## Tasks and exercises
A – Decide whether each statement agrees with the Isaacs biography below. For each, answer yes or no and quote the deciding words of the biography. (i) Isaacs moved to Astoria to work as a lumberjack. (ii) Isaacs earned his engineering degree at the University of California, Berkeley. (iii) During World War II, Isaacs tested DUKWs with Willard Bascom.
B – Write the next part of the Isaacs biography below, picking up after its final sentence.

::: Passage :::

- Isaacs in 1971
- Born: March 28, 1913 Spokane, Washington
- Died: June 6, 1980 (aged 67) Rancho Santa Fe, California
- Education: University of California, Berkeley
- Spouse: Mary Carol nee Zander
- Scientific career
- Workplaces: Scripps Institution of Oceanography, at UCSD

= John Dove Isaacs =

American engineer and oceanographer (1913–1980)

John Dove Isaacs III (March 28, 1913 – June 6, 1980) was an American engineer and oceanographer. He was known for his research and contributions to the Scripps Institution of Oceanography at the University of California, San Diego.

== Early life ==
Isaacs was born in Spokane, Washington in 1913. He joined the U.S.Civilian Conservation Corps in 1933 and moved to the Siuslaw National Forest thereafter to work as a service lookout. He moved to Astoria in 1938 to work as a fisherman.

Isaacs studied engineering at the University of California, Berkeley and received his Bachelor of Science in 1944. During World War II, he worked alongside Willard Bascom to test DUKWs.

::: Data records :::

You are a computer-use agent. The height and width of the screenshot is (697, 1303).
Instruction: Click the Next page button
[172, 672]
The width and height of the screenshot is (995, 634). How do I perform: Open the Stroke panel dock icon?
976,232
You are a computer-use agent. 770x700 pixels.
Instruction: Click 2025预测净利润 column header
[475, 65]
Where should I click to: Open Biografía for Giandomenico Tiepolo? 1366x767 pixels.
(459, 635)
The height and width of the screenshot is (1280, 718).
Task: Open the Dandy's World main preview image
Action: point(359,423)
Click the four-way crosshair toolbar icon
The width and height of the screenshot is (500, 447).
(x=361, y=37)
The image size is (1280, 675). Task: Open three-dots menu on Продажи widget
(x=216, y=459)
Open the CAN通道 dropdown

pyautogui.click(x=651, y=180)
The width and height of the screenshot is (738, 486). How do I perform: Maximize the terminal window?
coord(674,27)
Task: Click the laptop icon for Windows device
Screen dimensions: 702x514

:::

## Responses to the exercise
A –
(i) No: "He moved to Astoria in 1938 to work as a fisherman."
(ii) Yes: "Isaacs studied engineering at the University of California, Berkeley and received his Bachelor of Science in 1944."
(iii) Yes: "During World War II, he worked alongside Willard Bascom to test DUKWs."

B –
== Research at Scripps ==

Isaacs joined Scripps in 1948 as an associate oceanographer, working as a consultant to monitor Pacific nuclear tests including Operations Crossroads, Ivy, Castle, Wigwam, and Redwing. In 1952, Isaacs met William Nierenberg on the Mine Advisory Committee and was influential in convincing Nierenberg to come to Scripps.

Early in his time at Scripps, Isaacs came up with a plan to tow Antartctic icebergs to the coast of California to offset drought conditions and replenish reservoirs. The idea was dismissed due to economic constraints and ecological concerns.

Isaacs was known for his involvement in the development of the Isaacs-Kidd midwater trawl (along with Lewis Kidd) in the 1950s and 60s. He also furthered the development of the space elevator concept, which he called the 'Sky-Hook', for transport of people and materials to low Earth orbit.

Isaacs was involved with numerous research groups and boards at Scripps throughout his career: The Marine Life Gesearch Group from 1958 to 1974, interim director of the Institution of Marine Resources from 1961 to 1962 (and the director from 1971 to 1980), a consultant for the Southern California Coastal Water Research Project from 1969 to 1980, and was elected president of the Foundation for Ocean Research in 1976.

==Personal life==
Isaacs was a lifelong fisherman and spent much of his time in Oregon fishing near the Columbia River, Grays Harbor, and Tillamook Bay. He married Mary Carol Zander while living in Oregon and together they had four children.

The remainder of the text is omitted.